── Listed records

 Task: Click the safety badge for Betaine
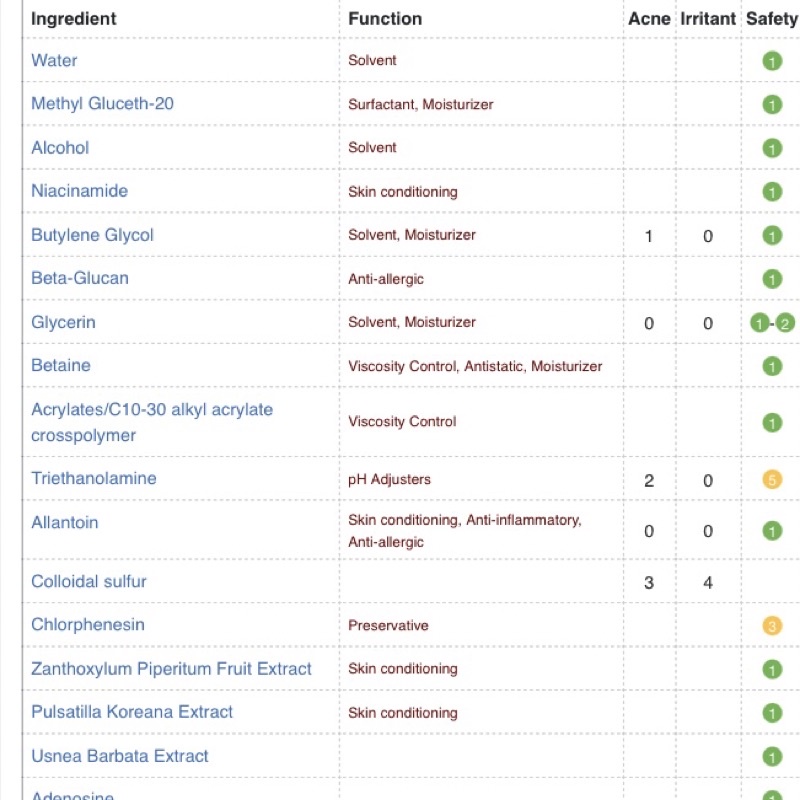pyautogui.click(x=771, y=366)
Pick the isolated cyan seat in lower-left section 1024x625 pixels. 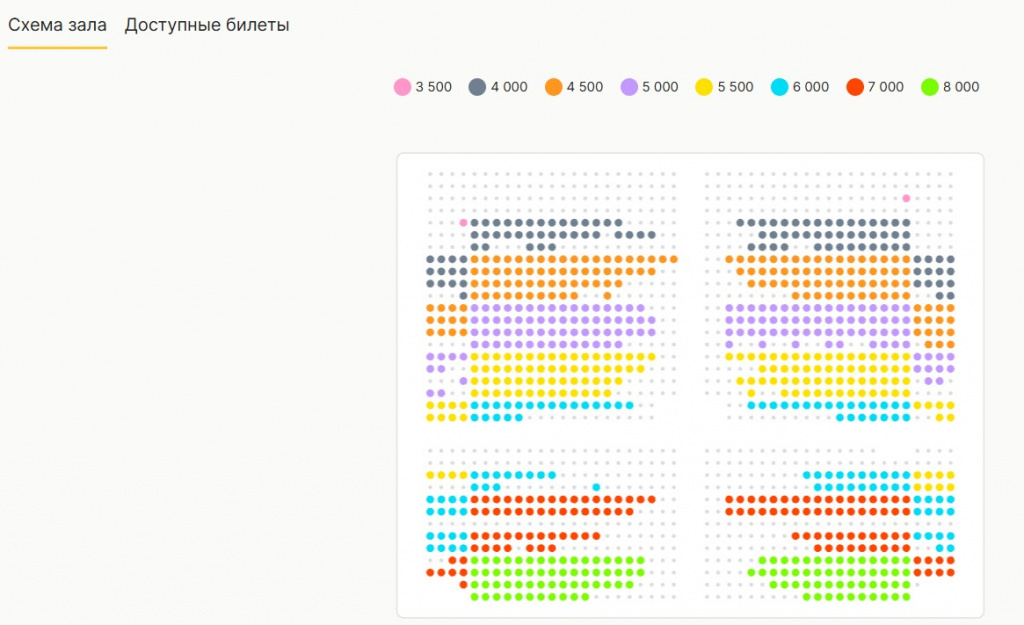pos(596,488)
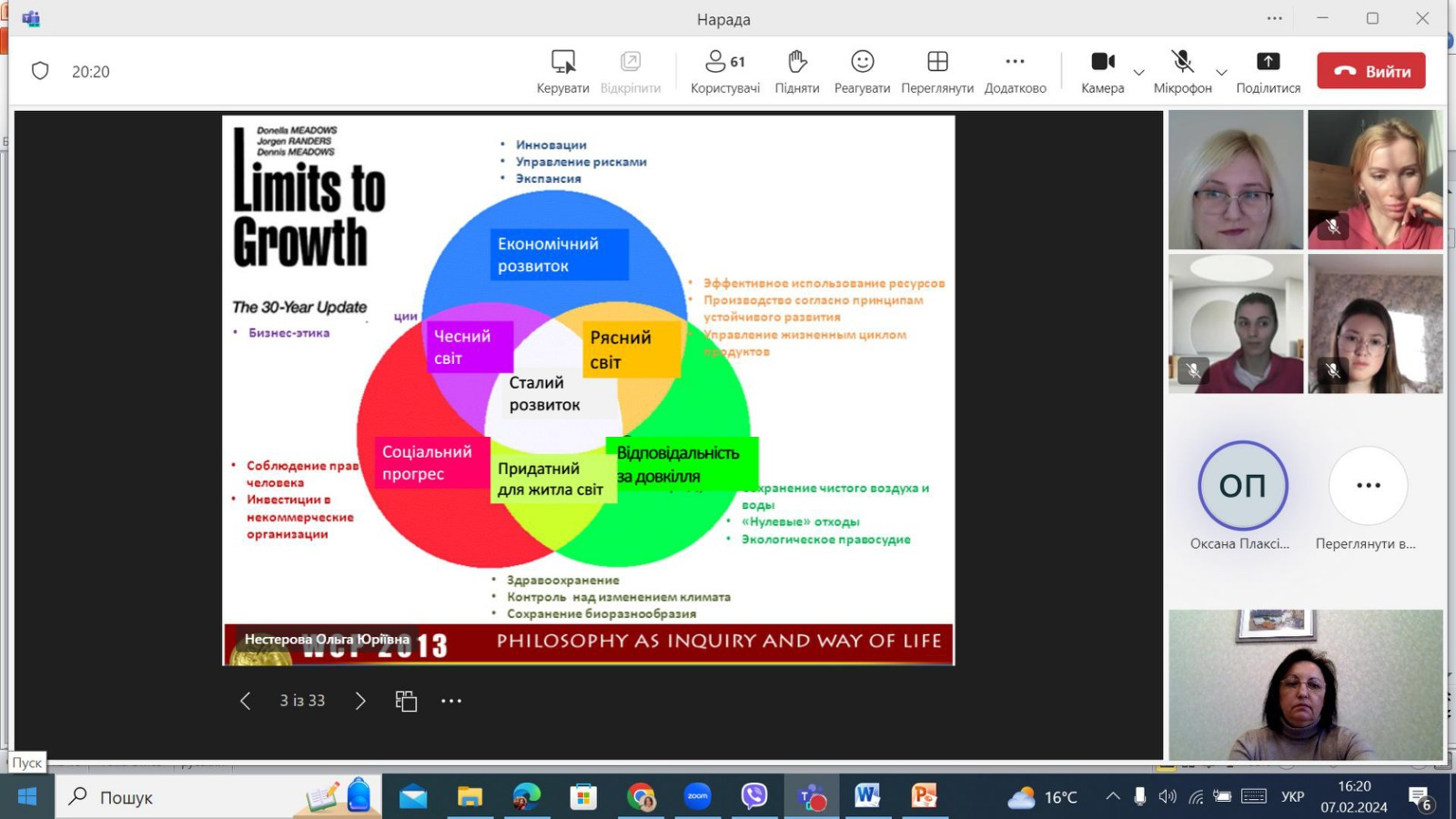Show participants list via Користувачі
This screenshot has height=819, width=1456.
point(724,71)
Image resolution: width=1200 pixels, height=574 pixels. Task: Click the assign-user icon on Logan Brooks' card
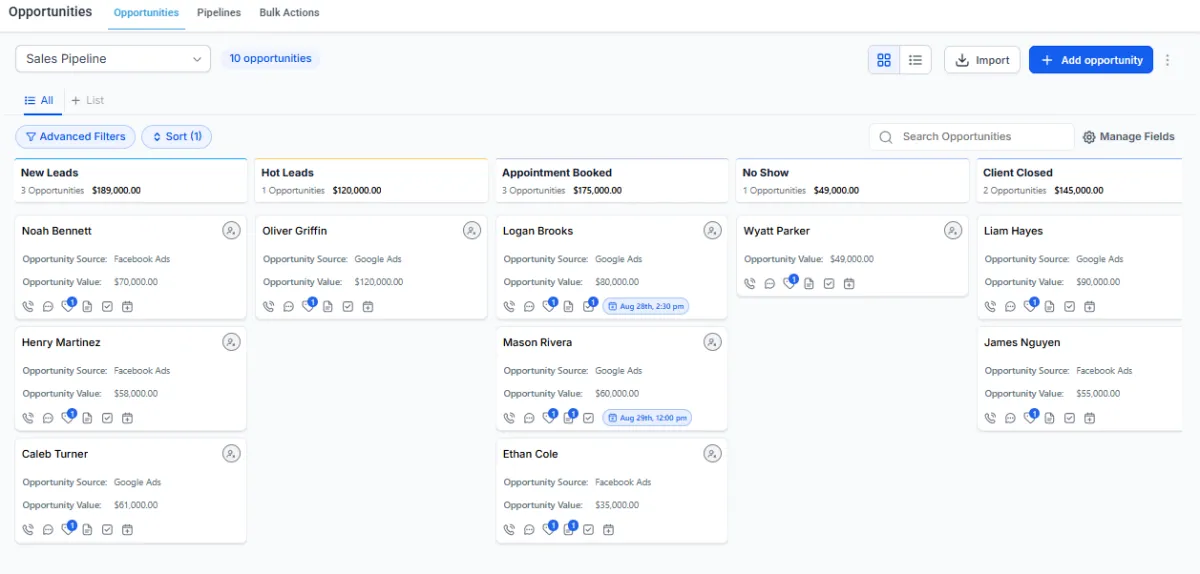point(712,231)
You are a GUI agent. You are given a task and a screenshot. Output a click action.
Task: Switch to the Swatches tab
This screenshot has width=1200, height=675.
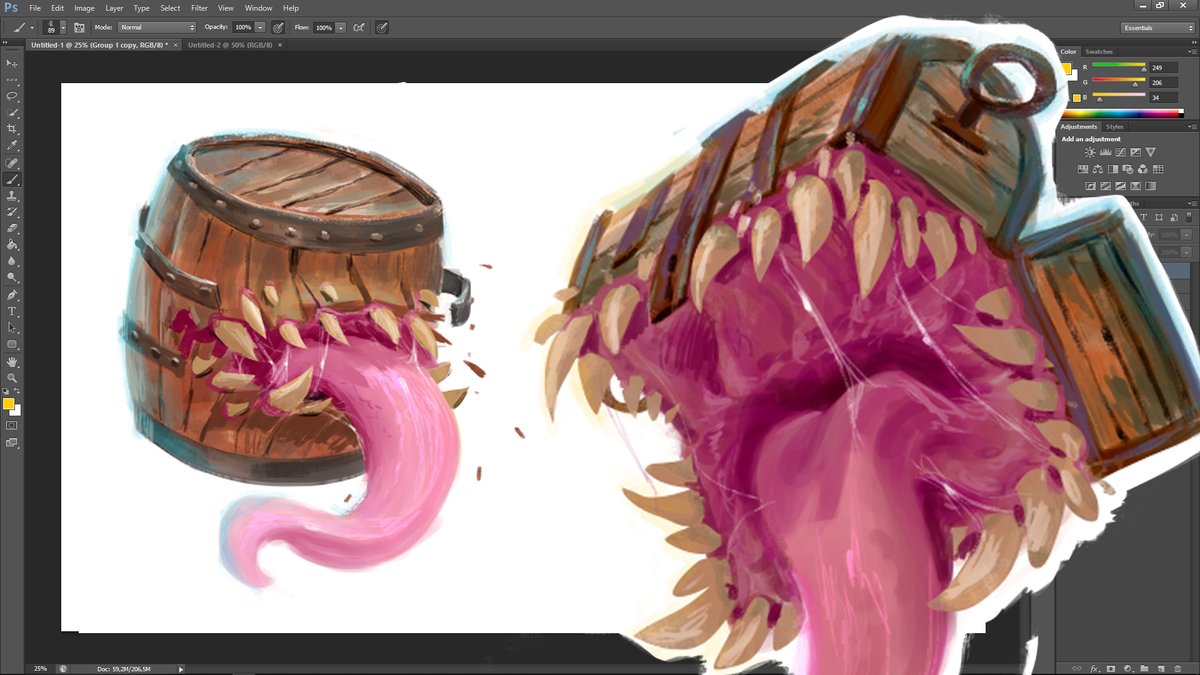click(1100, 51)
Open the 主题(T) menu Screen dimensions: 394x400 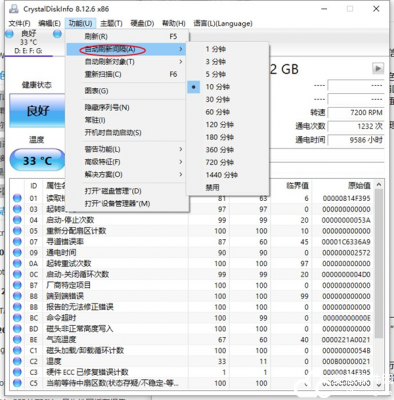pyautogui.click(x=111, y=23)
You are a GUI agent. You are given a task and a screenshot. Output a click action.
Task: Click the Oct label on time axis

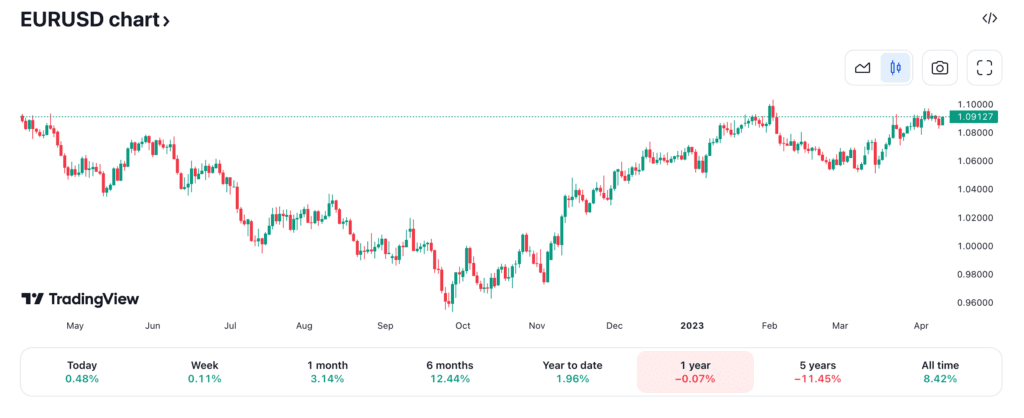[463, 326]
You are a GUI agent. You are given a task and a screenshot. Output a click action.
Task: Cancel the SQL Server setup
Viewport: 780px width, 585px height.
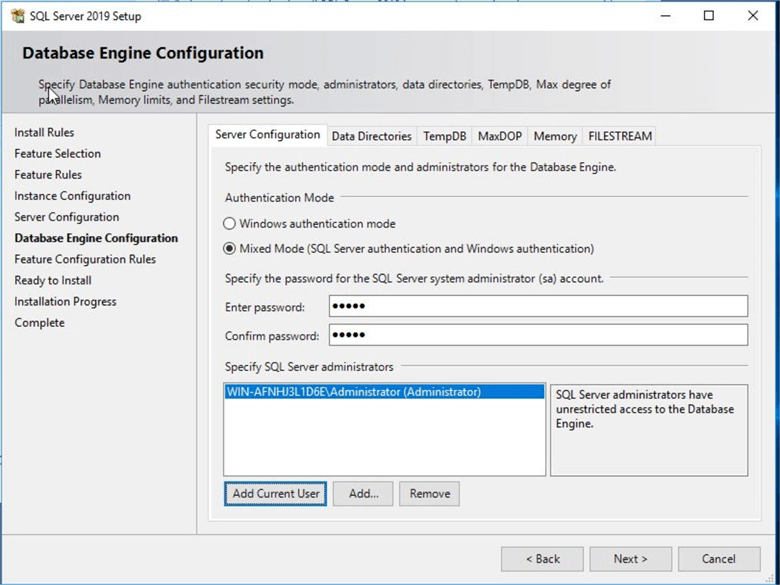pyautogui.click(x=718, y=559)
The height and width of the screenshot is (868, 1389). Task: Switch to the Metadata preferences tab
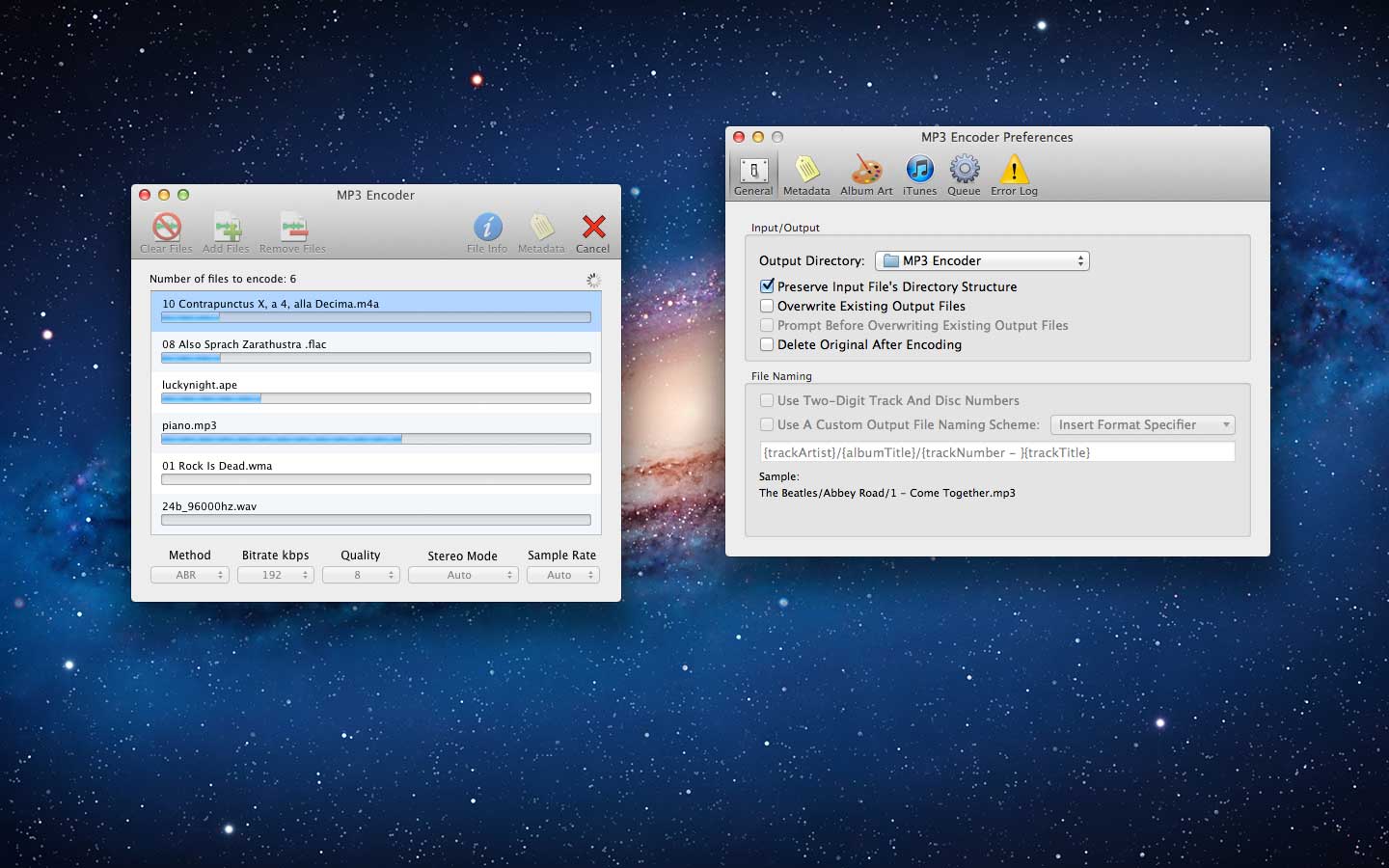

────

Exercise ▸ Identify each line in the records above that contains the word "Switch", and copy it out in full.

Exercise result ▸
Task: Switch to the Swatches tab
The height and width of the screenshot is (868, 1389). Task: Switch to the Metadata preferences tab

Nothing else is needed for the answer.